MERIT: Multi-domain Efficient RAW Image Translation

arXiv cs.CV / 3/24/2026

📰 NewsSignals & Early TrendsIdeas & Deep AnalysisModels & Research

Key Points

  • The paper introduces MERIT, a unified framework for multi-domain RAW-to-RAW image translation that uses a single model to handle arbitrary camera sensor domains rather than training separate translators for each pair.
  • It proposes a sensor-aware noise modeling loss to align the signal-dependent noise statistics of generated images with those of the target camera domain, addressing sensor-specific noise discrepancies.
  • The generator is improved with a conditional multi-scale large kernel attention module to better model contextual information and sensor-aware features.
  • The authors also release MDRAW, the first dataset designed for multi-domain RAW image translation, including paired and unpaired RAW captures from five camera sensors across varied scenes.
  • Experiments indicate MERIT achieves better image quality (reported +5.56 dB) while improving scalability by reducing training iterations by about 80% compared with prior approaches.

Abstract

RAW images captured by different camera sensors exhibit substantial domain shifts due to varying spectral responses, noise characteristics, and tone behaviors, complicating their direct use in downstream computer vision tasks.
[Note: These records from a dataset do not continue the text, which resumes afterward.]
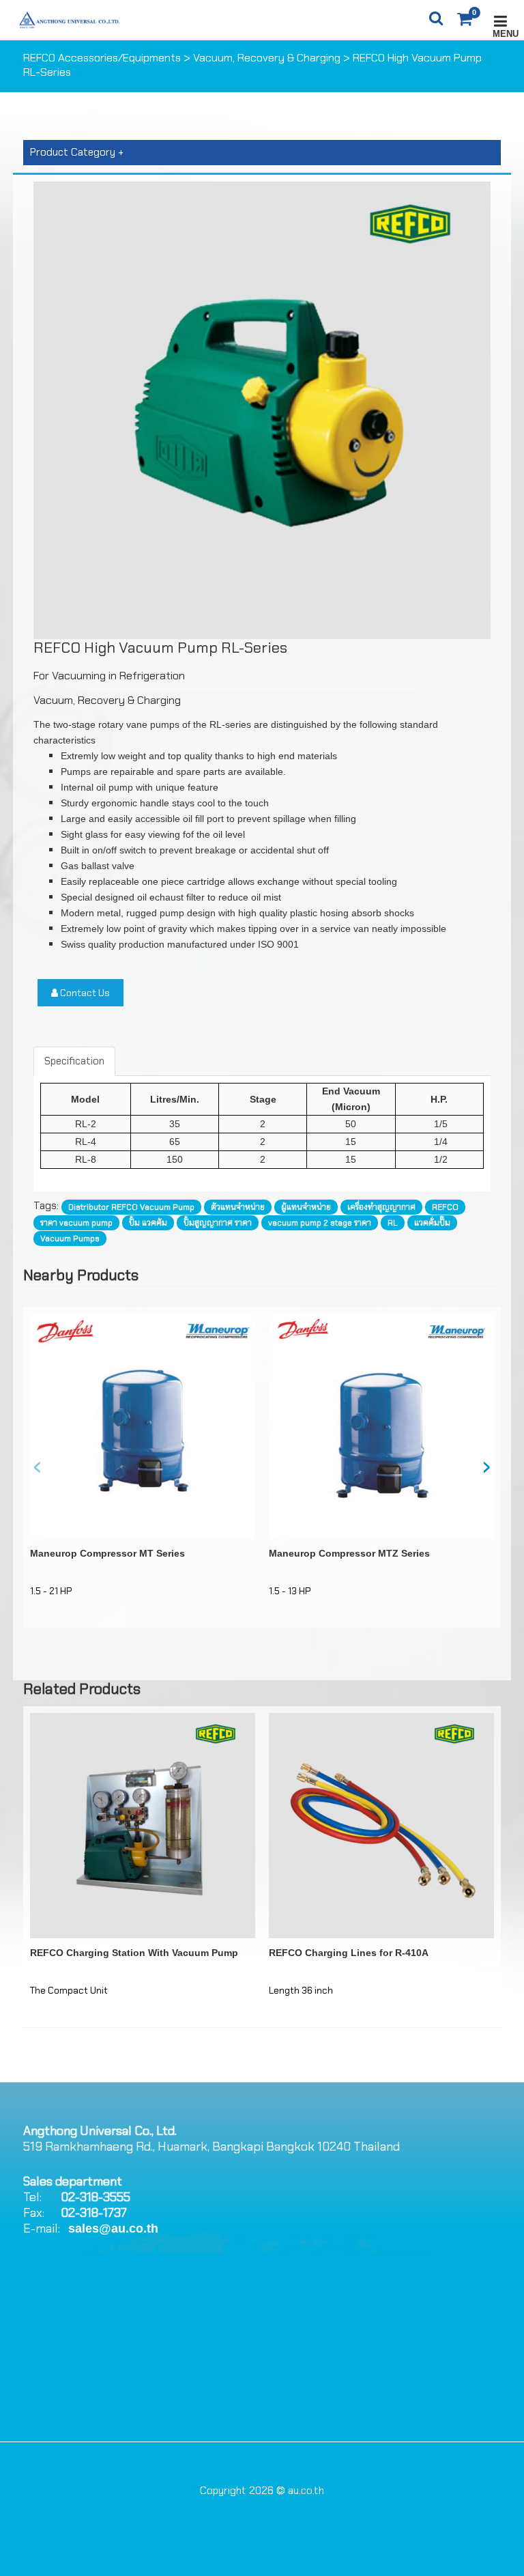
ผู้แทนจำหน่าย (306, 1207)
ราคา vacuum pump (76, 1222)
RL (393, 1222)
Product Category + (76, 152)
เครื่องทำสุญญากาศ (381, 1207)
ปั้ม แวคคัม (148, 1222)
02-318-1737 (94, 2213)
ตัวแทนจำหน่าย (238, 1207)
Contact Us (84, 993)
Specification (74, 1061)
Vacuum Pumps (70, 1238)
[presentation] (37, 1465)
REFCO (445, 1207)
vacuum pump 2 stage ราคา (319, 1222)
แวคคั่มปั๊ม (432, 1222)
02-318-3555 (95, 2197)
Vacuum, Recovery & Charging (266, 58)
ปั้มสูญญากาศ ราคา (218, 1222)
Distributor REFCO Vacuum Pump (131, 1207)
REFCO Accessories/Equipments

Prior methods address this problem by training domain-specific RAW-to-RAW translators for each source-target pair, but such approaches do not scale to real-world scenarios involving multiple types of commercial cameras. In this work, we introduce MERIT, the first unified framework for multi-domain RAW image translation, which leverages a single model to perform translations across arbitrary camera domains. To address domain-specific noise discrepancies, we propose a sensor-aware noise modeling loss that explicitly aligns the signal-dependent noise statistics of the generated images with those of the target domain. We further enhance the generator with a conditional multi-scale large kernel attention module for improved context and sensor-aware feature modeling. To facilitate standardized evaluation, we introduce MDRAW, the first dataset tailored for multi-domain RAW image translation, comprising both paired and unpaired RAW captures from five diverse camera sensors across a wide range of scenes. Extensive experiments demonstrate that MERIT outperforms prior models in both quality (5.56 dB improvement) and scalability (80% reduction in training iterations).